Political website in United States

A Starting Point is a website, launched in 2020, devoted to presenting videos by elected officials (current or former), presenting various points of view on issues that are of interest to the United States electorate. It was started by Chris Evans, Mark Kassen, and Joe Kiani. Since starting this project in 2017, Evans et al have been able to engage dozens of elected officials to create videos on a plethora of topics; the draw for the speakers is that, unlike when being interviewed by a journalist, they can speak their minds without being attacked for their points of view.
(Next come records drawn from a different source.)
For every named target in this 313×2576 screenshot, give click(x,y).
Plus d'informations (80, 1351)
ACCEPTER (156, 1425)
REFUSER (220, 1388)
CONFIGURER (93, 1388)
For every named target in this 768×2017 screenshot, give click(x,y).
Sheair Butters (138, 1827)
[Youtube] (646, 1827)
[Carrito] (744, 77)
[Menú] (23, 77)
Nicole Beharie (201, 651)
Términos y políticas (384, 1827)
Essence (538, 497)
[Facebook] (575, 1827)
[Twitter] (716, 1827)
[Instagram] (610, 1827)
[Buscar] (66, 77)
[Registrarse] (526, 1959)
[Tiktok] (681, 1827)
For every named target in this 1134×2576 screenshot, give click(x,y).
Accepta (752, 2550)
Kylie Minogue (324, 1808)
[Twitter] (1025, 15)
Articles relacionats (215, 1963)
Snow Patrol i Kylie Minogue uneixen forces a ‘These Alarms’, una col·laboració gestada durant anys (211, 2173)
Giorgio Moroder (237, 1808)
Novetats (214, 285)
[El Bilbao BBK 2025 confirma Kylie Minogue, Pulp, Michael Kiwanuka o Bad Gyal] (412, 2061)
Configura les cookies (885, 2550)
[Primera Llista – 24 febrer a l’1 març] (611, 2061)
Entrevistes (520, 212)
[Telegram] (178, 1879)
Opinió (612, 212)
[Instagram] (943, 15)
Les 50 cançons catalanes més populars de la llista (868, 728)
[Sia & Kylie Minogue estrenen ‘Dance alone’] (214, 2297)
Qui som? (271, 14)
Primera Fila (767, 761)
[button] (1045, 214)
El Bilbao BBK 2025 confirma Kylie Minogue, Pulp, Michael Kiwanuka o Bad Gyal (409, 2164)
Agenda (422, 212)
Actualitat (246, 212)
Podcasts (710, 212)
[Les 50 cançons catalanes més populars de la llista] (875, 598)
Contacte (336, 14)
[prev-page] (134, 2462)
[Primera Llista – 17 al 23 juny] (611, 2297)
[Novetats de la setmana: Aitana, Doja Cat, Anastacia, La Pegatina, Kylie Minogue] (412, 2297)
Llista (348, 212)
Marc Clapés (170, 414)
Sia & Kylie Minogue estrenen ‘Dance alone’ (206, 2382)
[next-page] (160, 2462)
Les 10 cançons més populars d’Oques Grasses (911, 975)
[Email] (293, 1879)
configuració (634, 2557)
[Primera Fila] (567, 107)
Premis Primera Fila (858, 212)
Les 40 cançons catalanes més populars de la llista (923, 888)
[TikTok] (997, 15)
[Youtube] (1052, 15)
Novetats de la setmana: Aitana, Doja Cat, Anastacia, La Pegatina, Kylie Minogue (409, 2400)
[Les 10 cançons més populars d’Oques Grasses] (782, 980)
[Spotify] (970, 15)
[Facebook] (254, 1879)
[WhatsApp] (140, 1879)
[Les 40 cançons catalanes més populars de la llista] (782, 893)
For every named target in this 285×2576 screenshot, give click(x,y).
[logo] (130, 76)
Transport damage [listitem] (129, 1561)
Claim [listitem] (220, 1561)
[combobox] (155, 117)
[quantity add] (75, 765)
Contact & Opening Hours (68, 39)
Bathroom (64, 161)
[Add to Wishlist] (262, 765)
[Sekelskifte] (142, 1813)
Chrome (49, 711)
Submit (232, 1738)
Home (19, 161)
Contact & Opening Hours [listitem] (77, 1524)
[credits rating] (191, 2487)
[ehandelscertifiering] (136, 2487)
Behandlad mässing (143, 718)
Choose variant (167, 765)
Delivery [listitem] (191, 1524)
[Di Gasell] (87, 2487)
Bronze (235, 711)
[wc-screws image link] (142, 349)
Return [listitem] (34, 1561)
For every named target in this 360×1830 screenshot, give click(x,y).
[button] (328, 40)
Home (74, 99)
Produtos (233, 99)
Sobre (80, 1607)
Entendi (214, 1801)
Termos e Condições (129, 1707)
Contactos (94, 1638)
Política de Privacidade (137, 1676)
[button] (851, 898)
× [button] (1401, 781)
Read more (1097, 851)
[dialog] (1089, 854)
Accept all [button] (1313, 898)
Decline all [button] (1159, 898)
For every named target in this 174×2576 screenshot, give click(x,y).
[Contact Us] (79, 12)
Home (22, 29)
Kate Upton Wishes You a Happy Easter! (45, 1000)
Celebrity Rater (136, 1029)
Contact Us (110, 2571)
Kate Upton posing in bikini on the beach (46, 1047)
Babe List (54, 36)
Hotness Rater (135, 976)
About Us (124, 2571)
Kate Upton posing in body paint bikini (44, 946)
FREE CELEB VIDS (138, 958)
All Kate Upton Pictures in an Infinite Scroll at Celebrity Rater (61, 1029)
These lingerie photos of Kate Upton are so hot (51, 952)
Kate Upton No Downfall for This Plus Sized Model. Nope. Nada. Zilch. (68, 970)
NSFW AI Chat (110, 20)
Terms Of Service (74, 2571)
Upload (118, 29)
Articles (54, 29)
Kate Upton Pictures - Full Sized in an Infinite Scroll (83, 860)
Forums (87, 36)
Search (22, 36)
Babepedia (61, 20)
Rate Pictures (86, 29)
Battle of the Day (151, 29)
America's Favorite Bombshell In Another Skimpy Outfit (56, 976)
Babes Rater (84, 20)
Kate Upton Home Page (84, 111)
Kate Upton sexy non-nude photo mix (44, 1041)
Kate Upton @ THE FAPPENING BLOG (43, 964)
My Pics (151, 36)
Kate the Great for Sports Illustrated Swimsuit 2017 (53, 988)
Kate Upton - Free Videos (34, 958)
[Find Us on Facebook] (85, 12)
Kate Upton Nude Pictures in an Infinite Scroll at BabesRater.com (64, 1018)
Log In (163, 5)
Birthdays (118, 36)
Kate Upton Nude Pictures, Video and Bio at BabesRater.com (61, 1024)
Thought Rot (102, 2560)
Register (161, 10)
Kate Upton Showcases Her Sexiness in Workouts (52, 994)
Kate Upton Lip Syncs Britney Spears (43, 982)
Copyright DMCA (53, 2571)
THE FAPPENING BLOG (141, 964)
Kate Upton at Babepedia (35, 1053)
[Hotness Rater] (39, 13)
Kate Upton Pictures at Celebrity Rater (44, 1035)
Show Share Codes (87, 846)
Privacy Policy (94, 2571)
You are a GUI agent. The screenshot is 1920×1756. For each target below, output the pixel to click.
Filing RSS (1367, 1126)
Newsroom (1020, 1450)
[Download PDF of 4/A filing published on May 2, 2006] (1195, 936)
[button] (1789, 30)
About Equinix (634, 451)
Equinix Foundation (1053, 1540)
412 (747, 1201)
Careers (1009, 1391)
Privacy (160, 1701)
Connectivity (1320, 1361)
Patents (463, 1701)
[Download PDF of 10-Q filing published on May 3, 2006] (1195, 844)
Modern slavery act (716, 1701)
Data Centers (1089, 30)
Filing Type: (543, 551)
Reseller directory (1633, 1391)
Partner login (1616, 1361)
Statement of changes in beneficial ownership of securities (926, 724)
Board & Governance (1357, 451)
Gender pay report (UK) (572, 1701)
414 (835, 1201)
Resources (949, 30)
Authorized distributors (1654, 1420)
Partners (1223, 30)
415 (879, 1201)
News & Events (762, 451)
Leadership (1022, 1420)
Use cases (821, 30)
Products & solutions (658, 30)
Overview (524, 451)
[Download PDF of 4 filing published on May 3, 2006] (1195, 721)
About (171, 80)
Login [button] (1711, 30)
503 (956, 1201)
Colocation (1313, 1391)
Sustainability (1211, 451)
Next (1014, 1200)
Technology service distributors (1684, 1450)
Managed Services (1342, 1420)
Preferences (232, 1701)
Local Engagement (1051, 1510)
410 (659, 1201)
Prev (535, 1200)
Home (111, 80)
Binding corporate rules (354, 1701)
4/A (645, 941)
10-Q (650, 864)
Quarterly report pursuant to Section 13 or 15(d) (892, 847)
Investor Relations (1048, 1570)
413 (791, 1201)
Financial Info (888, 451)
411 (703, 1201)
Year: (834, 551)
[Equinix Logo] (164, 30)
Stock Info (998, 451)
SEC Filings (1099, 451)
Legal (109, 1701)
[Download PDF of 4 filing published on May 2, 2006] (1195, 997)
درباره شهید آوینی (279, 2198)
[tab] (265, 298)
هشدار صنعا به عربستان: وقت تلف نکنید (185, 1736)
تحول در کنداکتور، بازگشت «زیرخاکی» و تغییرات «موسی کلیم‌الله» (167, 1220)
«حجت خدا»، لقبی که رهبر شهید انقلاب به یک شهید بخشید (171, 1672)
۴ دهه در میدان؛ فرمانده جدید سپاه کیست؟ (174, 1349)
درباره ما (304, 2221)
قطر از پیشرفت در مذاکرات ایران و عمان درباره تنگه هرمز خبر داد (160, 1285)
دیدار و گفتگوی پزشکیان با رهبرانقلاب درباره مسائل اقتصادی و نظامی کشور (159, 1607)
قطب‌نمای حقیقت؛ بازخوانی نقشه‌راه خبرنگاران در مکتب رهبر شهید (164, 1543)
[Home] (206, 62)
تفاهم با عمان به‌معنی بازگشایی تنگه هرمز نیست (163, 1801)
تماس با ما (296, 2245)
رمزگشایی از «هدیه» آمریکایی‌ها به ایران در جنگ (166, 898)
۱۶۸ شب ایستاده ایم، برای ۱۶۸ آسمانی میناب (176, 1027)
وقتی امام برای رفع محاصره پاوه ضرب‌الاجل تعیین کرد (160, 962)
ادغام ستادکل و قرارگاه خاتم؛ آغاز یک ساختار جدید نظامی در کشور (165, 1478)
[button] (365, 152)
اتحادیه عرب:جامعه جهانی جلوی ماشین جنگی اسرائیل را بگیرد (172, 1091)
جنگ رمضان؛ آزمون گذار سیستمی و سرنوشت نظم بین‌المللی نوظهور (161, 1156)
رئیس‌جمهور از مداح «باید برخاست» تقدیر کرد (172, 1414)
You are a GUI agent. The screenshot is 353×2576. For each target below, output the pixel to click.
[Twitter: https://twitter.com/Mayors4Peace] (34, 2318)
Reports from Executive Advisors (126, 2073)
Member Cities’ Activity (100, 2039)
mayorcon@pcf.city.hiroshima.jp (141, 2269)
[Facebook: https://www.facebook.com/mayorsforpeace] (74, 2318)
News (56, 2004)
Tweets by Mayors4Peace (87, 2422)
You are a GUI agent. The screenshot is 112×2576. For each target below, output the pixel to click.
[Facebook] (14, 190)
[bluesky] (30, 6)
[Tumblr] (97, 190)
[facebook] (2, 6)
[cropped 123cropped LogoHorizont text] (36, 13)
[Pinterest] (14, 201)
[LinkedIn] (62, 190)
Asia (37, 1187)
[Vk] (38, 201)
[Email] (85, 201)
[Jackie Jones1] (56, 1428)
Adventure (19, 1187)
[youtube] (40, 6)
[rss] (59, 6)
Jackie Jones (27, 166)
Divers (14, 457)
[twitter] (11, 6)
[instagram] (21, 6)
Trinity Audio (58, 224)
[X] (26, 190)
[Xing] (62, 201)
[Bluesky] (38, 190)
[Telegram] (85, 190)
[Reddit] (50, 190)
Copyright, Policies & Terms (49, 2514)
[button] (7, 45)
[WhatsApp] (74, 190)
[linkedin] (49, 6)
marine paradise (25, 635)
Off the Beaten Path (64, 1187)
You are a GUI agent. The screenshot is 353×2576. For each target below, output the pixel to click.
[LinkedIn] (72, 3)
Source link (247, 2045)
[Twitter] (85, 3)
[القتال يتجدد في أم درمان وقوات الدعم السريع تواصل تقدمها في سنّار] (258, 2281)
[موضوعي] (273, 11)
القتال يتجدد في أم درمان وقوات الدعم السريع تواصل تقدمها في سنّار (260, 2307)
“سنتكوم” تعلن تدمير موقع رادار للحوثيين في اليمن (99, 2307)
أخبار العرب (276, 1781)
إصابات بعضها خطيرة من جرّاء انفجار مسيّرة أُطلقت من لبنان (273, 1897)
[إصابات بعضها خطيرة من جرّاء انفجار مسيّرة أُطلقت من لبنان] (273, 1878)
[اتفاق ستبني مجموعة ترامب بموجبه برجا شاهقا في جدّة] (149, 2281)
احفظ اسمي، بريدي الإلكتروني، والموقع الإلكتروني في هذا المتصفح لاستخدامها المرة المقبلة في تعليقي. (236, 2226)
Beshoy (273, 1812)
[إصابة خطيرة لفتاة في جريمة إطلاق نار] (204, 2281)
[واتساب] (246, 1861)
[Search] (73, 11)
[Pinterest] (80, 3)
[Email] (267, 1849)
The basic idea is to encourage civic engagement of the electorate by allowing politicians in office to present their points of view in a civil manner, and start dialogs which will encourage bipartisanship.

The website has these sections:
- Starting Points, videos under 2 minutes, organized by broad topic
- Daily Points, in which an office-holder can discuss any topics for under 2 minutes
- Counterpoints, in which two office-holders (typically one Democrat and one Republican) can discuss a topic of their choosing, in multiple videos of under two minutes, alternating between the two speakers

The participants include:
- Senators
- Members of Congress
- Governors
- Mayors
- State representatives

If a user chooses to see all contributions by a particular politician, the sections available includes Intro Points, which gives the politician the opportunity to introduce themselves to the viewer by answering three questions:
- What inspired you to get into politics?
- What is your most meaningful moment in politics?
- What do you think can be done to create a more bipartisan environment in Washington?